By Cary Darling, Fort Worth Star-Telegram
Published: August 19, 2016, 5:33am

‘Ben-Hur” and Charlton Heston go together like sword and sandal, the two being inextricably linked in the public mind.

But the new, $100 million version of Ben-Hur owes less to the well-known 1959 big-screen epic than to the 1880 Lew Wallace novel, “Ben-Hur: A Tale of the Christ,” on which both are based. The result is a film that is a surprisingly non-campy, more explicitly Christian meditation on slavery, freedom, revenge and forgiveness that also happens to have that climactic chariot-race thrill ride that helped make the Heston film famous.

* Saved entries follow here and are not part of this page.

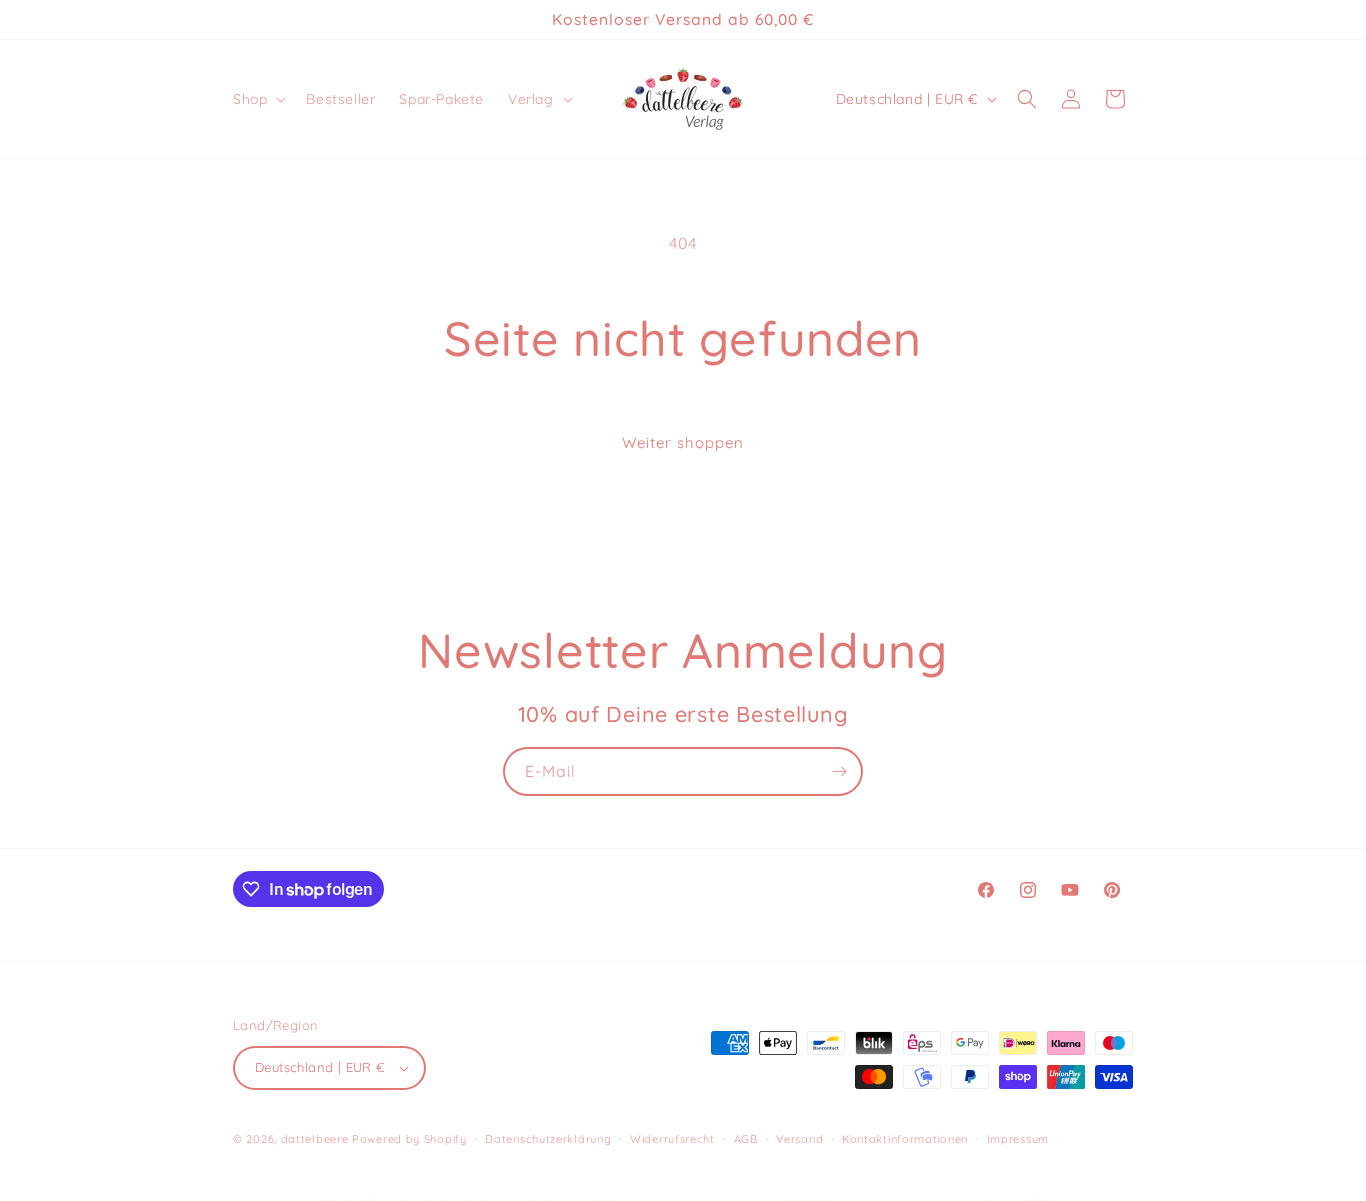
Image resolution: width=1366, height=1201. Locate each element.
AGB (746, 1138)
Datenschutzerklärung (548, 1138)
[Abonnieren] (839, 771)
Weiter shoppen (683, 442)
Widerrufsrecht (672, 1138)
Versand (799, 1138)
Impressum (1018, 1138)
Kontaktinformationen (905, 1138)
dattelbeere (315, 1139)
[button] (257, 99)
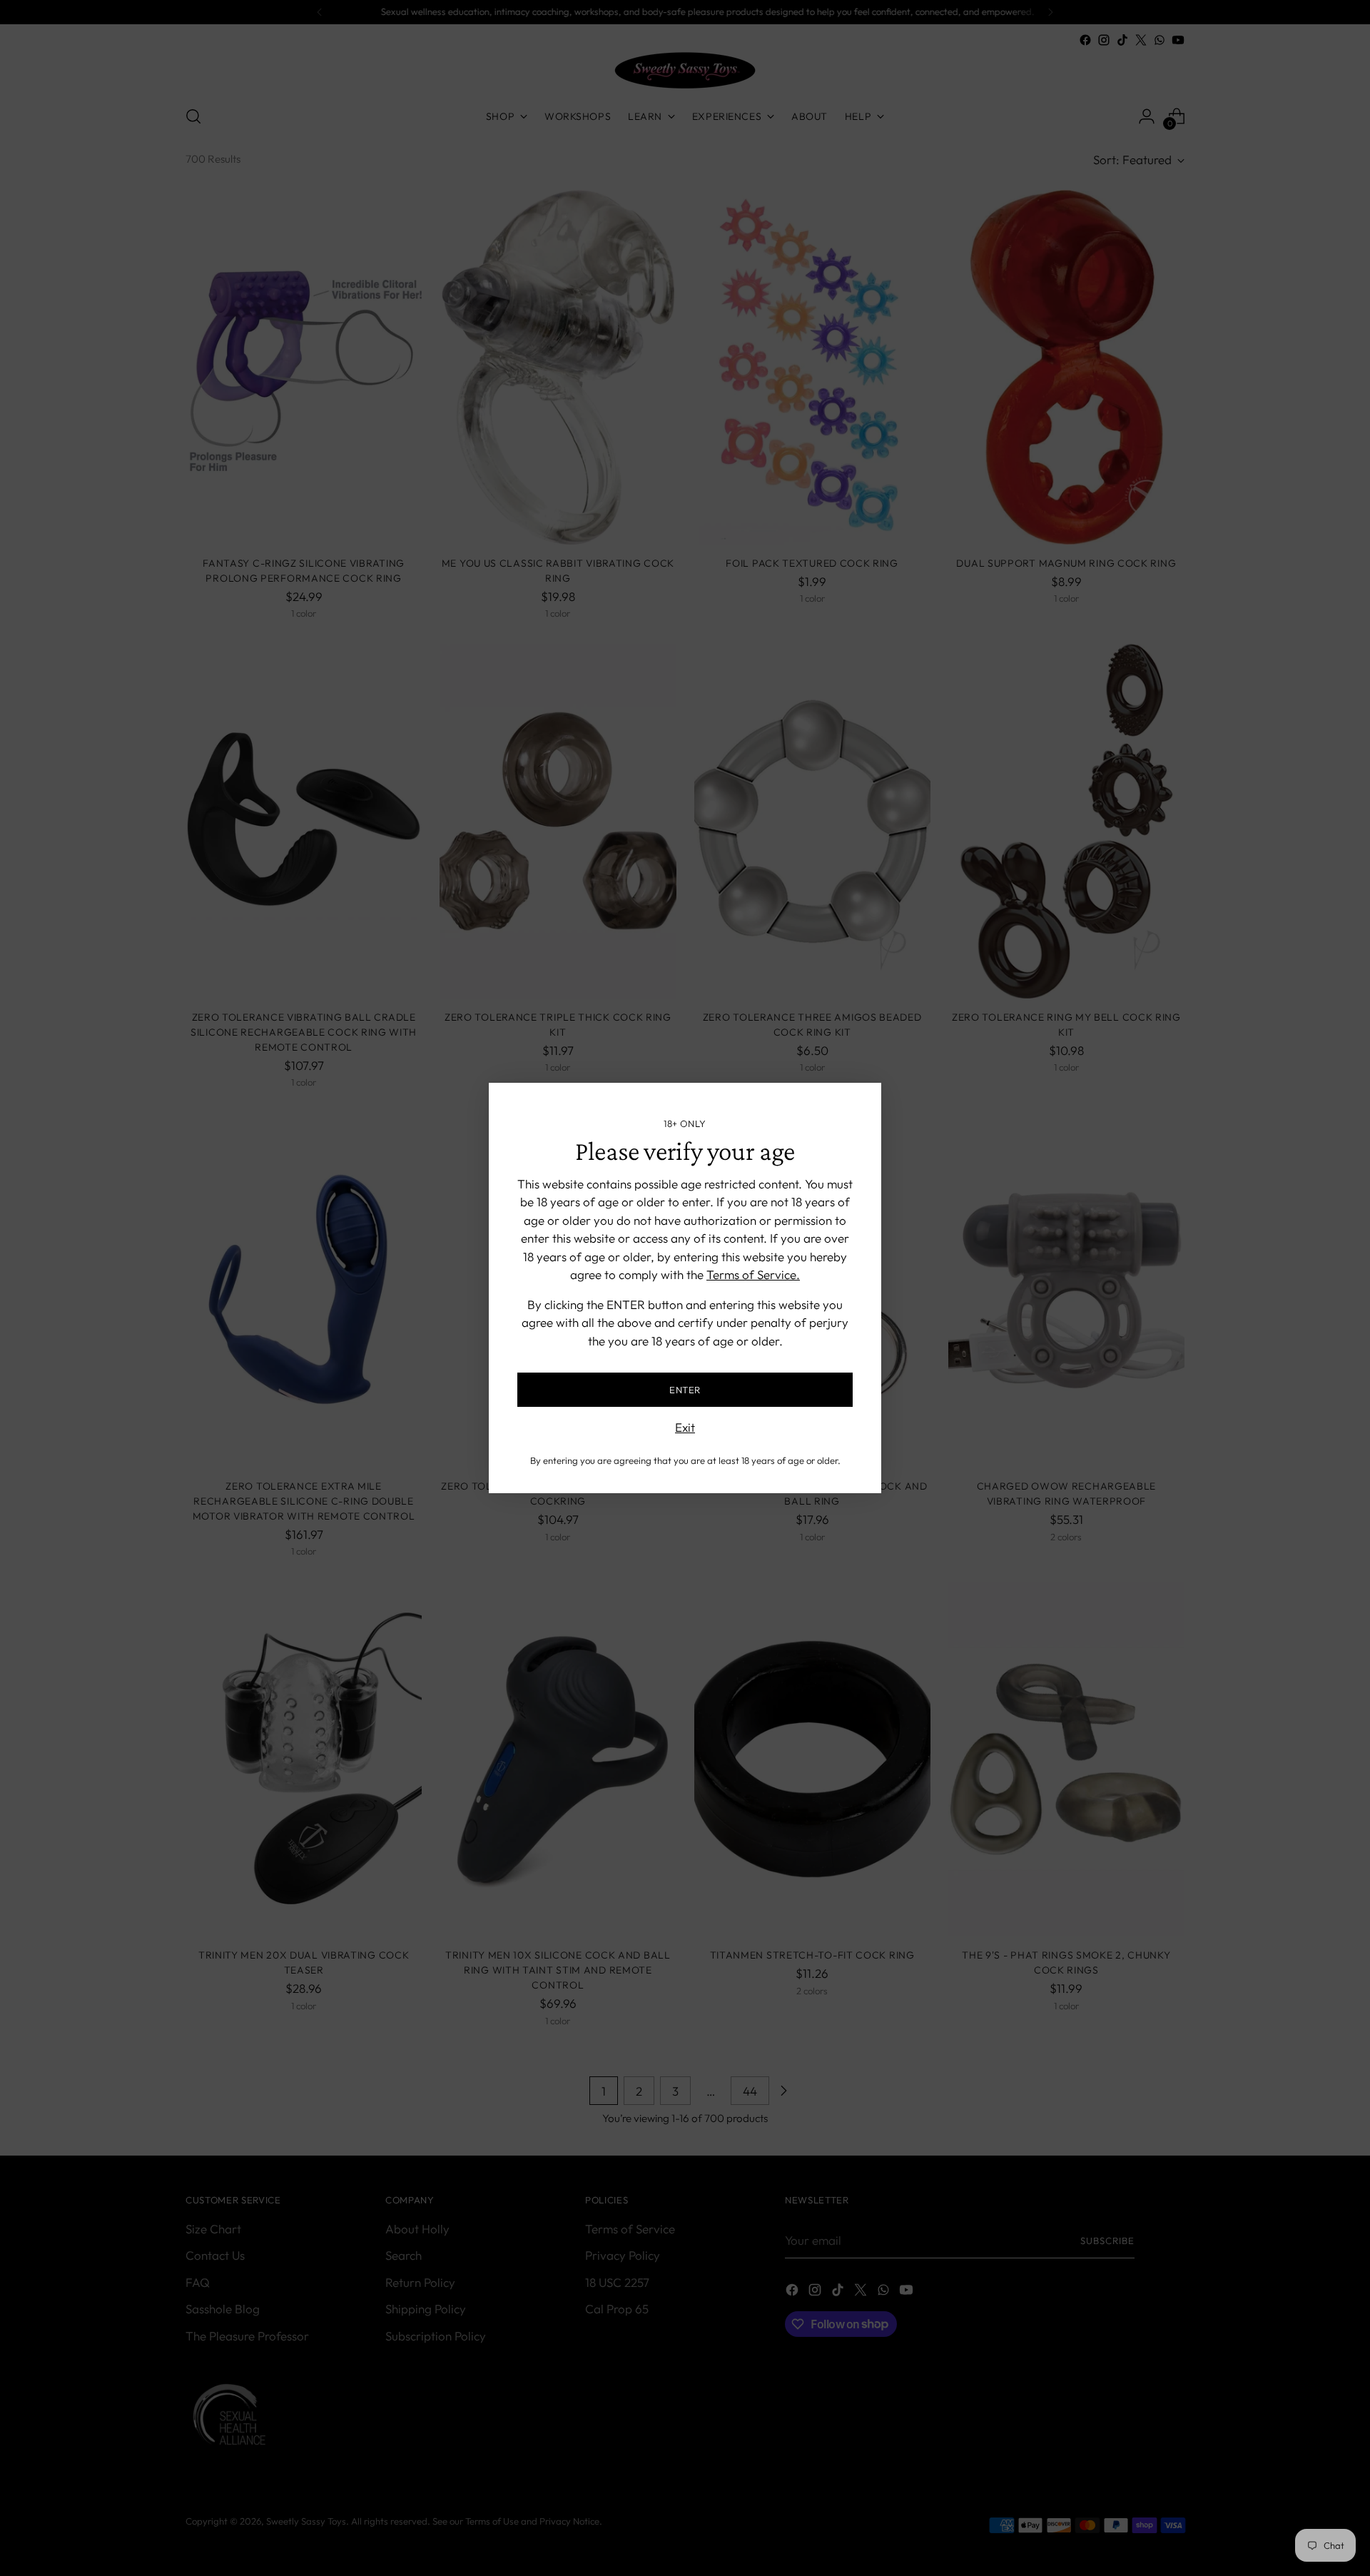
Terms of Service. (753, 1274)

The slightly different approach shouldn’t be too surprising since one of the film’s co-writers is John Ridley who wrote 2013’s “12 Years a Slave” and the co-producers are Mark Burnett and wife Roma Downey, known for their many faith-based projects. But it’s not until the very end that “Ben-Hur” threatens to collapse underneath the weight of a heavy hand. Until then, it’s a mostly well-acted, straightforward, period drama, free from the stylistic quirks for which director Timur Bekmambetov (“Wanted,” “Abraham Lincoln: Vampire Hunter”) is known.

It’s the time of Jesus Christ and the place is Roman-dominated Jerusalem. Messala Severus (Toby Kebbell) and Judah Ben-Hur (Jack Huston) are brothers in every way but blood. Messala, a Roman, was adopted as a boy by Judah’s well-off Jewish family and the two are inseparable. Near the start of “Ben-Hur,” the two are racing their horses, foreshadowing a much more dangerous race the two will compete in near the film’s end.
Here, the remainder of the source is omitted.